{Begin SubSec Performance Considerations}
{Title Performance Considerations}
{Text


Most Interlisp-D users will have experience using Interlisp-10.  Although Interlisp-D is completely upward compatible with Interlisp-10, there are differences in the exact implementation which may influence the performance of applications programs.  This chapter contains a collection of notes which may help the user improve the performance of Interlisp-D programs.


{Begin SubSec Variable Bindings}
{Title Variable Bindings}
{Text

{Tag GlobalvarsPerformance}


A major difference between Interlisp-10 and Interlisp-D is the method of accessing free variables.  Interlisp-10 uses what is called "shallow" binding.   Interlisp-D uses what is called "deep" binding.

The binding of variables occurs when a function or a {fn PROG} is entered.  For example, if the function {lisp FOO} has the definition {lisp (LAMBDA (A B) {arg BODY})}, the variables {lisp A} and {lisp B} are bound so that any reference to {lisp A} or {lisp B} from {arg BODY} or any function called from {arg BODY} will refer to the arguments to the function {lisp FOO} and not to the value of {lisp A} or {lisp B} from a higher level function.  All variable names (atoms) have a top level value cell which is used if the variable has not been bound in any function.   In discussions of variable access, it is useful to distinquish between three types of variable access: local, special and global.  Local variable access is the use of a variable that is bound within the function from which it is used.  Special variable access is the use of a variable that is bound by another function.  Global variable access is the use of a variable that has not been bound in any function.  We will often refer to a variable all of whose accesses are local as a "local variable."  Similarly, a variable all of whose accesses are global we call a "global variable."

In a "deep" bound system, a variable is bound by saving on the stack the variable's name together with a value cell which contains that variable's new value.  When a variable is accessed, its value is found by searching the stack for the most recent binding (occurrence) and retrieving the value stored there.  If the variable is not found on the stack, the variable's top level value cell is used.

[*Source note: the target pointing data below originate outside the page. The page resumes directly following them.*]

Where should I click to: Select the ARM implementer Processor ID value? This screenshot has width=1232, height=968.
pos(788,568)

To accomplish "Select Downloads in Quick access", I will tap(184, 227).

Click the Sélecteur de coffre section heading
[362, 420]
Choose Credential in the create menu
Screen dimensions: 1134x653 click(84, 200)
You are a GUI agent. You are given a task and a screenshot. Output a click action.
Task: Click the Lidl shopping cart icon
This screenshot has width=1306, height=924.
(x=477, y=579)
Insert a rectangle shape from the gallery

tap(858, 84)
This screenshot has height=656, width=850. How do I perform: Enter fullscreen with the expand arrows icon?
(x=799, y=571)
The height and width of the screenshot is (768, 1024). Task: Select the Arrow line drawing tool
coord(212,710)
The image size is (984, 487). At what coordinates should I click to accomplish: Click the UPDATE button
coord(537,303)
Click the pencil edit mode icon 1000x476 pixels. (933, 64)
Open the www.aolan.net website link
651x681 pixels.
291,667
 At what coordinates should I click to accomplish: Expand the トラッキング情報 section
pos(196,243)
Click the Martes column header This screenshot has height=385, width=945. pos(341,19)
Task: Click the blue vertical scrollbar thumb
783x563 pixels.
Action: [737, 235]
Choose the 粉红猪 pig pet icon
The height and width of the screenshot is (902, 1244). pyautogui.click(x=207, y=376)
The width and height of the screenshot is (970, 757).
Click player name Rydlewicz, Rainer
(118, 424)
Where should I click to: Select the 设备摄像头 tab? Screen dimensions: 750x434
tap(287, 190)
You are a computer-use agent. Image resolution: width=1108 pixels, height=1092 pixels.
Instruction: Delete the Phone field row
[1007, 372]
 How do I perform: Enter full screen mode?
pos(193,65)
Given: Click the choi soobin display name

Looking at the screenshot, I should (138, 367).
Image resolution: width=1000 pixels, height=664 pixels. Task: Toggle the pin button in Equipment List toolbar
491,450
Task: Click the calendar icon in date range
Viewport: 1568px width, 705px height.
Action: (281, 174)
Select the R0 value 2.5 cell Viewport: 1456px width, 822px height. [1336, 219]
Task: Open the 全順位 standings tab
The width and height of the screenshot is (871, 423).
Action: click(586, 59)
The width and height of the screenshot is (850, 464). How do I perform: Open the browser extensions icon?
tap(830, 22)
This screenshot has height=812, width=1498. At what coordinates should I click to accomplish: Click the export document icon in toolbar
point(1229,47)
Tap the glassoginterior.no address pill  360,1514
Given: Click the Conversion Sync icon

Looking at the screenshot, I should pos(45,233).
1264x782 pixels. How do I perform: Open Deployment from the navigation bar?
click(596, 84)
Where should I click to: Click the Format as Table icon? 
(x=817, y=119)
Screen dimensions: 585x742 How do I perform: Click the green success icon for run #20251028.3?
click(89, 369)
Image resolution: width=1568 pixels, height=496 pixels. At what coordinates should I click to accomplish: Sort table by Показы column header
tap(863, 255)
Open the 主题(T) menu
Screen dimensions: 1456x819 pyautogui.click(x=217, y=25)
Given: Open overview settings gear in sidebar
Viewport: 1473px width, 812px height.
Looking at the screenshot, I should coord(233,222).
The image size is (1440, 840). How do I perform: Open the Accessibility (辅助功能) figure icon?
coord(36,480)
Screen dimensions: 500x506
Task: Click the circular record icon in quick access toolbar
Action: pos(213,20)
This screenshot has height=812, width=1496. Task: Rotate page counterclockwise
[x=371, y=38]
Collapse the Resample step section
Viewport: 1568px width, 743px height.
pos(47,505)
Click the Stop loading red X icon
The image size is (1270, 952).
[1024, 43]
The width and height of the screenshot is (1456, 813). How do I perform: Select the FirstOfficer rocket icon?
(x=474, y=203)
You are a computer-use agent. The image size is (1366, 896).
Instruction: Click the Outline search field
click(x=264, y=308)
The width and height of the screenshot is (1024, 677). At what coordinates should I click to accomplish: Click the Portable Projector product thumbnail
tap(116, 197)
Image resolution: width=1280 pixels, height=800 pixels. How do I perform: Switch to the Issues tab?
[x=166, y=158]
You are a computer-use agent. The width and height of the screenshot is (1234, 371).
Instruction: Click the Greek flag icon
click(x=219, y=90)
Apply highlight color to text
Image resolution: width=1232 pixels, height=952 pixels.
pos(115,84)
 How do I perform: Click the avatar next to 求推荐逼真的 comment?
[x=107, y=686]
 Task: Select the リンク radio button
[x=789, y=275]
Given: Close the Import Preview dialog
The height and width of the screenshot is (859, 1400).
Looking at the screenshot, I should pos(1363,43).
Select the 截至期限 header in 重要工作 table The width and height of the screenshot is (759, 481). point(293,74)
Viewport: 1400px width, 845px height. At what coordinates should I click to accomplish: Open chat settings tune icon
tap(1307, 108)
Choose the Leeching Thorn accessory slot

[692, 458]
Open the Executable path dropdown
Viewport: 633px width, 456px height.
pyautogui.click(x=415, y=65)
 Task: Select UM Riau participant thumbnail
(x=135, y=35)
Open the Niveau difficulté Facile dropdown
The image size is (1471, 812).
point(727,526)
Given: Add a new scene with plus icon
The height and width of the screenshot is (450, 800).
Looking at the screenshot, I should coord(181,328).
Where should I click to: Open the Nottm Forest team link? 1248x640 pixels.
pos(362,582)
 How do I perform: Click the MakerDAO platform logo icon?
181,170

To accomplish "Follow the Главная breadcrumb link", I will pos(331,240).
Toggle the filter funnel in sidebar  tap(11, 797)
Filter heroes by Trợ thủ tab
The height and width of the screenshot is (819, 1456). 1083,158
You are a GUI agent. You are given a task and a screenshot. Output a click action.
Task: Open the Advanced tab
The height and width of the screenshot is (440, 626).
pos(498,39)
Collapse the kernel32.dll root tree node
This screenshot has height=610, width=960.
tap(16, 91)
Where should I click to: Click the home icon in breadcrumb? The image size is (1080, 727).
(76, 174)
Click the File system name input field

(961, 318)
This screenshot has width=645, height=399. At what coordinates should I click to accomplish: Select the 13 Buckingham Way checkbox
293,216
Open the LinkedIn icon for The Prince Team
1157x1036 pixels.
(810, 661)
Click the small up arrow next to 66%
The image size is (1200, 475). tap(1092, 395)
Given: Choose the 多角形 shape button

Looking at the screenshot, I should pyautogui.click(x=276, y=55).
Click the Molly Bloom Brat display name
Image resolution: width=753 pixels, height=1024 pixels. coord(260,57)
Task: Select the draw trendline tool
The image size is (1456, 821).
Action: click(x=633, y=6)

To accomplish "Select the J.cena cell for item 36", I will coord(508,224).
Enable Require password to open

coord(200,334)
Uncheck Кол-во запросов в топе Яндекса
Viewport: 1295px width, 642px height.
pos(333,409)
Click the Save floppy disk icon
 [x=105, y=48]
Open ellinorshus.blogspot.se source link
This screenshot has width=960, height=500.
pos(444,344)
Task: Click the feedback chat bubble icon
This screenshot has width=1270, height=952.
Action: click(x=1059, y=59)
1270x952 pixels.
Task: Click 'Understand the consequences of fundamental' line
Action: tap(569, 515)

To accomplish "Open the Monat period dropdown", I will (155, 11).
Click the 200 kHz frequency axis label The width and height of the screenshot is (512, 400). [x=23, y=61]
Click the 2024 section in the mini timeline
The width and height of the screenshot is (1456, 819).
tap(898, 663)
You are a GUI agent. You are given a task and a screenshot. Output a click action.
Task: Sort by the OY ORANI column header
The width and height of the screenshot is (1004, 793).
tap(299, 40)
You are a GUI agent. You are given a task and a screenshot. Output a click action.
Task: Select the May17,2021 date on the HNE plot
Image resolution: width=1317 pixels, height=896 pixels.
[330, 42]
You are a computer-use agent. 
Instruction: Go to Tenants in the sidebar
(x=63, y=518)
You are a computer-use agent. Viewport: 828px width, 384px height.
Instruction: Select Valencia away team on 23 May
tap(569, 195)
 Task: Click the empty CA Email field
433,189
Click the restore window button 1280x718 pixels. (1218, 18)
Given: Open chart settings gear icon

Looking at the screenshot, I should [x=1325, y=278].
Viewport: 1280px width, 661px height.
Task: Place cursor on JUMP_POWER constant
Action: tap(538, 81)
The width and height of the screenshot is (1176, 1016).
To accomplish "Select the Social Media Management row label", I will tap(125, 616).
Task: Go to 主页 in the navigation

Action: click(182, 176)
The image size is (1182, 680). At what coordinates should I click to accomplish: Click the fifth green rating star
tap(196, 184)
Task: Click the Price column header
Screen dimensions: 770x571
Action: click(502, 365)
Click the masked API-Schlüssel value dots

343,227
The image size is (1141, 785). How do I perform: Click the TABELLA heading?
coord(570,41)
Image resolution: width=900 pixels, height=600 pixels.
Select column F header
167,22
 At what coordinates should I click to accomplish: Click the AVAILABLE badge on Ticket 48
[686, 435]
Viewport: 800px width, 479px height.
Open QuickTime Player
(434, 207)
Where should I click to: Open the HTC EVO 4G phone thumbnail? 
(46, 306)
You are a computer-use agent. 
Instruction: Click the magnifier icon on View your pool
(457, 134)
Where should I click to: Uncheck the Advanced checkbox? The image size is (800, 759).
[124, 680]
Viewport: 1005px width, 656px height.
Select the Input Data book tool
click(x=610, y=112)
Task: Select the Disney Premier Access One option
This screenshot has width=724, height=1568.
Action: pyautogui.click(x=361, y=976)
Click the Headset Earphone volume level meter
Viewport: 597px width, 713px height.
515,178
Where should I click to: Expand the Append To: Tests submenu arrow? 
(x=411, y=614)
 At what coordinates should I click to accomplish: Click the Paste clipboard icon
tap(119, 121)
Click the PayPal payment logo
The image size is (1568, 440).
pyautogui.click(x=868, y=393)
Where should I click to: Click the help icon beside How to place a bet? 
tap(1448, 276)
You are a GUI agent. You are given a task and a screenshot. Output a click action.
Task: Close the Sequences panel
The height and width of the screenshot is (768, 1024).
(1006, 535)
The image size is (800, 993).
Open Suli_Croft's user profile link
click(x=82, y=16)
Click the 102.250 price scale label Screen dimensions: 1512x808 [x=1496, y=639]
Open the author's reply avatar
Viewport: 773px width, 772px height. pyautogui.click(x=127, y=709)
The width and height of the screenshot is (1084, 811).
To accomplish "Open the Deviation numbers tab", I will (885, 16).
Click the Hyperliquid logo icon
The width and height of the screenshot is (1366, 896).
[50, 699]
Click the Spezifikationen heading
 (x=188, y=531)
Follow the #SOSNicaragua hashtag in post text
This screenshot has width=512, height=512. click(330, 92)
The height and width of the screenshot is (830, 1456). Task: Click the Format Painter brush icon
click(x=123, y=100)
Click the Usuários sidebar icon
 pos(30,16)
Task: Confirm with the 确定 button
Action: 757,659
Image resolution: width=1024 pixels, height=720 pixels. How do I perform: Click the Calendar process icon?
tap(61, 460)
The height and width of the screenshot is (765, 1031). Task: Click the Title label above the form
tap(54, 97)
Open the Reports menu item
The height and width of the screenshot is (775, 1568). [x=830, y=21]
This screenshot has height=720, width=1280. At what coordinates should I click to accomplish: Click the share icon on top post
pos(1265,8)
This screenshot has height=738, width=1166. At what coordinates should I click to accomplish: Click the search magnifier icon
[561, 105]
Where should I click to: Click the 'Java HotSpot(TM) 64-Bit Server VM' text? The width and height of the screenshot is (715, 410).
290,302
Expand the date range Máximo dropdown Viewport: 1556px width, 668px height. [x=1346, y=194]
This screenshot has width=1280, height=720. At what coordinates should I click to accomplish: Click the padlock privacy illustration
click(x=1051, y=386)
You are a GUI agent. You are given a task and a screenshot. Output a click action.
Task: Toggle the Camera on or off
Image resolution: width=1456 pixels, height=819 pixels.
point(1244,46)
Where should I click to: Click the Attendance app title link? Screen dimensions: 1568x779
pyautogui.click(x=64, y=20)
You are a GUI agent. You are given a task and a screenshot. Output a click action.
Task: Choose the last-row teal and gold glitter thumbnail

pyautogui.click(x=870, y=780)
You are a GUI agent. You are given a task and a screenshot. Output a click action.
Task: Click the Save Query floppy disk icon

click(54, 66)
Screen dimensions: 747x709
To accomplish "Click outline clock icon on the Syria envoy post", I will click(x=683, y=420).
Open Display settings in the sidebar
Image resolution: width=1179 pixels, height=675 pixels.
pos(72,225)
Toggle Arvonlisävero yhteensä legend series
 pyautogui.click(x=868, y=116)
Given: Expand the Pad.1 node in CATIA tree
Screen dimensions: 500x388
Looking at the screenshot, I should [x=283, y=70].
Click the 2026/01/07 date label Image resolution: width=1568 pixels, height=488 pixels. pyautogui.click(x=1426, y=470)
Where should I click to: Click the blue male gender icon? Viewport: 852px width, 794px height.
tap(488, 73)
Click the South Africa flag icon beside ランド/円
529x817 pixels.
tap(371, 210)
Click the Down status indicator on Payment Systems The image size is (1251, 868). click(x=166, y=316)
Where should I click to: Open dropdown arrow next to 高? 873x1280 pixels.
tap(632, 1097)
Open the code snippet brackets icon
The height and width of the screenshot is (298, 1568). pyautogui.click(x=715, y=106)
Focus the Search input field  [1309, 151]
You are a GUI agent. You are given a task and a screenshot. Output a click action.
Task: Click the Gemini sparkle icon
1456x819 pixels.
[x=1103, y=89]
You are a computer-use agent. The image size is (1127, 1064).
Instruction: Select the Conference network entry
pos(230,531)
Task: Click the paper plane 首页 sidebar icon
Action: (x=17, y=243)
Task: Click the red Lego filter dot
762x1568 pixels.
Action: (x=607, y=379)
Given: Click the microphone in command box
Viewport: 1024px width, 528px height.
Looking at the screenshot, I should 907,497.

In a "shallow" bound system, a variable is bound by saving on the stack the variable name and the variable's old value and putting the new value in the variable's top level value cell.  When a variable is accessed, its value is always found in its top level value cell.

The deep binding scheme has one disadvantage: the amount of cpu time required to fetch the value of a variable depends on the stack distance between its use and its binding.  The compiler can determine local variable accesses and compiles them as fetches directly from the stack.  Thus this computation cost only arises in the use of variable not bound in the local frame ("free" variables).  The process of finding the value of a free variable is called free variable lookup.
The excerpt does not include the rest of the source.